» WORK ITEM
Up to and including the line that contains "Kontakt (73, 375)", repeat each line of the data exactly, starting from the first.
(Beginning of RECORDS FOR PROCESSING)
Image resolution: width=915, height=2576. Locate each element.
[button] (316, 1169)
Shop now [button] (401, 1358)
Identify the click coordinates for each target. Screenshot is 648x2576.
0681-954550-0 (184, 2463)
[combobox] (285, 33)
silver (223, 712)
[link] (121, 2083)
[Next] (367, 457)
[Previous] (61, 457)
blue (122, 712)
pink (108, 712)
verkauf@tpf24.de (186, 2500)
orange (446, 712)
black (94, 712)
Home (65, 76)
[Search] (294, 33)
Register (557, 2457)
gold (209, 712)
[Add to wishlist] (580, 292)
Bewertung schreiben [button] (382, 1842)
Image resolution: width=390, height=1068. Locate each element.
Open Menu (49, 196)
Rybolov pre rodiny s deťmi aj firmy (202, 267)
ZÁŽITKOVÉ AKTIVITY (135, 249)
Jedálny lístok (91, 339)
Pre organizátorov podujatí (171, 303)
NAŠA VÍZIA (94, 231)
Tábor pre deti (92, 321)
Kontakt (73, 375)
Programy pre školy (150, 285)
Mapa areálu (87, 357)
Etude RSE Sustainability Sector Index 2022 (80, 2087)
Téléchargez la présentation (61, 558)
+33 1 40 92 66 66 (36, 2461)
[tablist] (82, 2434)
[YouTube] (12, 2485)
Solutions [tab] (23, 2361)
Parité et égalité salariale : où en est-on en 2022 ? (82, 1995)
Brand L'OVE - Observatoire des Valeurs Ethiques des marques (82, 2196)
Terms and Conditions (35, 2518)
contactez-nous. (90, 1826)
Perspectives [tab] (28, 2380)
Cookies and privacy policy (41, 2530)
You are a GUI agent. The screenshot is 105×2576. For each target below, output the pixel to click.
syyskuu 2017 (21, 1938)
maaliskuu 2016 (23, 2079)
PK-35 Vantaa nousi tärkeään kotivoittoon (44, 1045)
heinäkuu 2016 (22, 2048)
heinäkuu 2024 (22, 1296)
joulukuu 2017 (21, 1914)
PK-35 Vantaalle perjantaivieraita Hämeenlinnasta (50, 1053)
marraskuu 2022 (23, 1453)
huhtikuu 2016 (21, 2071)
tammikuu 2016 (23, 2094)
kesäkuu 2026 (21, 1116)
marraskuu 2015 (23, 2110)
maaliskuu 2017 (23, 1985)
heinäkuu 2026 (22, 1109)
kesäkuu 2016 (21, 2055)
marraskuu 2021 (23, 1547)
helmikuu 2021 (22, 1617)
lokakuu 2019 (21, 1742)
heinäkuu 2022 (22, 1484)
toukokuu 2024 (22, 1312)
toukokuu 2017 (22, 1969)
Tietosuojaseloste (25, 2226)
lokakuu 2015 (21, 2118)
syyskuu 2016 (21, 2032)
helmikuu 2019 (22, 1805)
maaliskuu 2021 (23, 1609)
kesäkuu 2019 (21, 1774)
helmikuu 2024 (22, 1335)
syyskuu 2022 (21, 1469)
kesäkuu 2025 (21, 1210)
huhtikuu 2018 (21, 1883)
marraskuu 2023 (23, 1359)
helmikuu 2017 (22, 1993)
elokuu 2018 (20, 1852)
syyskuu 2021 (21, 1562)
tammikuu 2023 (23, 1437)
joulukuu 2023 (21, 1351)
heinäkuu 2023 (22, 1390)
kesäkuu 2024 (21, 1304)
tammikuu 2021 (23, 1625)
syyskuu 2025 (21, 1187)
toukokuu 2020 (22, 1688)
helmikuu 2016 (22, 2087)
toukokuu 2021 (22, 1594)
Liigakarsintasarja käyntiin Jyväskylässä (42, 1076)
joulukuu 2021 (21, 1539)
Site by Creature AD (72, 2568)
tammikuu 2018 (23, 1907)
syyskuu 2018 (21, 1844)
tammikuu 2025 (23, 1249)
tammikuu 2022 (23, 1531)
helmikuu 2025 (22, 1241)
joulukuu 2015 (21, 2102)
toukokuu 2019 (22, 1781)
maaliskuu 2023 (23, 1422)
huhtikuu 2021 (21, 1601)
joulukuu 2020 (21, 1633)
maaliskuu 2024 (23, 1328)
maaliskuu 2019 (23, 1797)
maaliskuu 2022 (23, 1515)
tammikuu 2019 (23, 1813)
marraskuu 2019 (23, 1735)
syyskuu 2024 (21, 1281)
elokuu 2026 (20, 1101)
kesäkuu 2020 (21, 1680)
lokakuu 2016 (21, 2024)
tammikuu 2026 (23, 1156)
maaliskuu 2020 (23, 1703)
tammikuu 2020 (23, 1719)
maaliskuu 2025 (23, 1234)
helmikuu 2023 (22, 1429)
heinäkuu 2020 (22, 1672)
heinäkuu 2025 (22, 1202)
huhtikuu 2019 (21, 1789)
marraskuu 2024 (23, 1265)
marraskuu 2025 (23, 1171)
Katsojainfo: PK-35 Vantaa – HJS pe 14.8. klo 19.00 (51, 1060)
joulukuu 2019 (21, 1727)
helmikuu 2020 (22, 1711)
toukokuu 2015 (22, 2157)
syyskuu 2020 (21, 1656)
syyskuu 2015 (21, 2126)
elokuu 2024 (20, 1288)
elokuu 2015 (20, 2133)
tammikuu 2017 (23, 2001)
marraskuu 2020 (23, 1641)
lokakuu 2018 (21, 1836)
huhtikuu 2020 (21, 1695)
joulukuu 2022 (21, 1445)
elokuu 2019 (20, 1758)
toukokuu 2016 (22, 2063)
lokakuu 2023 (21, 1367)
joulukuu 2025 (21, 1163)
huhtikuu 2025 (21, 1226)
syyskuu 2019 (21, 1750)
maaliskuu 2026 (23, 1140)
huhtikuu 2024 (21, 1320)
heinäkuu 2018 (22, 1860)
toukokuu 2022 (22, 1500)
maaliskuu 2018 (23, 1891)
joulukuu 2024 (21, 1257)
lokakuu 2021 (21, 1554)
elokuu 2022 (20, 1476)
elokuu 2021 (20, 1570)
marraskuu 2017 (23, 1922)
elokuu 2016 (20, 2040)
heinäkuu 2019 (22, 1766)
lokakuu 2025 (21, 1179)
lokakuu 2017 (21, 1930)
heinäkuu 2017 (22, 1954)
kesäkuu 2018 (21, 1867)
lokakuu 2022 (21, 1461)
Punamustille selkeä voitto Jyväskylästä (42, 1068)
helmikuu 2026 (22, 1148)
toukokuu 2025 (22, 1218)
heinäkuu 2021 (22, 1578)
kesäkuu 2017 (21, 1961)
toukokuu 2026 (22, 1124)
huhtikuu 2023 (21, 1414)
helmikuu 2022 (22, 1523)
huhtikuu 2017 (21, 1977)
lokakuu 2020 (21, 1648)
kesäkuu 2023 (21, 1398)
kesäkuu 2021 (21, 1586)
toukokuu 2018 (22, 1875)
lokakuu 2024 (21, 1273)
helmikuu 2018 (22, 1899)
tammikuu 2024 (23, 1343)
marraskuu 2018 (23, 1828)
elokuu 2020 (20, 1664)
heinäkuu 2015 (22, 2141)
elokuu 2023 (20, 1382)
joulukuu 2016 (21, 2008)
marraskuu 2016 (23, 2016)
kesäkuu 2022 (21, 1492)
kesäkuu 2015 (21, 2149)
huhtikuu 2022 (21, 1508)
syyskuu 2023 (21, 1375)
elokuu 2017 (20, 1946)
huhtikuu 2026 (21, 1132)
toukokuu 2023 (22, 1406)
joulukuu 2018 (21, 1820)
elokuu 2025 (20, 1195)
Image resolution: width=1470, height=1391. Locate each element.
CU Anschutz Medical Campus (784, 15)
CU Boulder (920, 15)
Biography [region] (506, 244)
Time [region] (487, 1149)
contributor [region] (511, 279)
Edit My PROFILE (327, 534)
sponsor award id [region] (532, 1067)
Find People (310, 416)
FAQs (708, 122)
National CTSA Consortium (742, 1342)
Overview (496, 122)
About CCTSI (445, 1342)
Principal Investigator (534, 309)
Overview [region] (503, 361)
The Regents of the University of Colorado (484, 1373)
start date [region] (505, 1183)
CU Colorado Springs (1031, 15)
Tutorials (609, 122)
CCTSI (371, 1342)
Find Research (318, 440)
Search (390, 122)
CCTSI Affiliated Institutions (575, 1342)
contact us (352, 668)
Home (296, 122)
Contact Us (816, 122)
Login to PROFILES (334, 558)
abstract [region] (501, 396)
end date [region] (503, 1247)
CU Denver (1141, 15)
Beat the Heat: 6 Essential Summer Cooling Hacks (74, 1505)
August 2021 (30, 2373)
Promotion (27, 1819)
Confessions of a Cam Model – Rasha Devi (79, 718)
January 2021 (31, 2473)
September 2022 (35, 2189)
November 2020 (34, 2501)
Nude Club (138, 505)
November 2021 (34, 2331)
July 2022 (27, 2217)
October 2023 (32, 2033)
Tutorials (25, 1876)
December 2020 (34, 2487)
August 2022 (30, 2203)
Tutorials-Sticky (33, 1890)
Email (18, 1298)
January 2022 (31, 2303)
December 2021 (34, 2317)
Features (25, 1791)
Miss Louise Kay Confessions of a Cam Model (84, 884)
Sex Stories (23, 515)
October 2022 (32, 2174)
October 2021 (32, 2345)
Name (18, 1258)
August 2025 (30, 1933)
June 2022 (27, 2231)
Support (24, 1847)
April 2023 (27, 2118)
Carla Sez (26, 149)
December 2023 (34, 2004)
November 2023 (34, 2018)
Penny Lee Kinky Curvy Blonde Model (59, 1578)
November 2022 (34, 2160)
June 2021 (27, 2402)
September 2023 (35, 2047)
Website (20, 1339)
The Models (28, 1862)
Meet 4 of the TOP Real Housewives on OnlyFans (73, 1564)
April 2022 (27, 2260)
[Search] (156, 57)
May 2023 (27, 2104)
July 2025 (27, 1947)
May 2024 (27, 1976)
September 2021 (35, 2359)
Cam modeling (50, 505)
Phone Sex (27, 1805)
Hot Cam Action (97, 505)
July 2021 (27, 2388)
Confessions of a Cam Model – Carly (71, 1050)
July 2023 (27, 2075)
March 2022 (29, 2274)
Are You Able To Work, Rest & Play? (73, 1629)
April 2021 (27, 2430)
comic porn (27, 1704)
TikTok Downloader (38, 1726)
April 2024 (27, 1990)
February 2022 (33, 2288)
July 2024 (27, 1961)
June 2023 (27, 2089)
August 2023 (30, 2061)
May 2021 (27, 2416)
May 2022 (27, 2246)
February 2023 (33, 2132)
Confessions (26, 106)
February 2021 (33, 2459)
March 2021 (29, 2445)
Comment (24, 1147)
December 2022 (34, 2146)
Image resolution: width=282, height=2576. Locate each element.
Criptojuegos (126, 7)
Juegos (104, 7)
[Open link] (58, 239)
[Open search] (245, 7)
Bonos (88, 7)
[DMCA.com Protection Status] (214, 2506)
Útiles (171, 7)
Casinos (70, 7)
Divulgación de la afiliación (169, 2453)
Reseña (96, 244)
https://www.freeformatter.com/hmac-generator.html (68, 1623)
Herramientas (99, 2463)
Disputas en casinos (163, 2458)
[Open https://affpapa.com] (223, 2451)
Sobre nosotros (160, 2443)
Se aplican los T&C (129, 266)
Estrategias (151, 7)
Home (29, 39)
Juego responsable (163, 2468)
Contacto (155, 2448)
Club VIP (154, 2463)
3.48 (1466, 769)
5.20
(End of RECORDS FOR PROCESSING)
» ANSWER SPACE
Image resolution: width=915, height=2576. Locate each element.
[button] (316, 1169)
Shop now [button] (401, 1358)
Identify the click coordinates for each target. Screenshot is 648x2576.
0681-954550-0 (184, 2463)
[combobox] (285, 33)
silver (223, 712)
[link] (121, 2083)
[Next] (367, 457)
[Previous] (61, 457)
blue (122, 712)
pink (108, 712)
verkauf@tpf24.de (186, 2500)
orange (446, 712)
black (94, 712)
Home (65, 76)
[Search] (294, 33)
Register (557, 2457)
gold (209, 712)
[Add to wishlist] (580, 292)
Bewertung schreiben [button] (382, 1842)
Image resolution: width=390, height=1068. Locate each element.
Open Menu (49, 196)
Rybolov pre rodiny s deťmi aj firmy (202, 267)
ZÁŽITKOVÉ AKTIVITY (135, 249)
Jedálny lístok (91, 339)
Pre organizátorov podujatí (171, 303)
NAŠA VÍZIA (94, 231)
Tábor pre deti (92, 321)
Kontakt (73, 375)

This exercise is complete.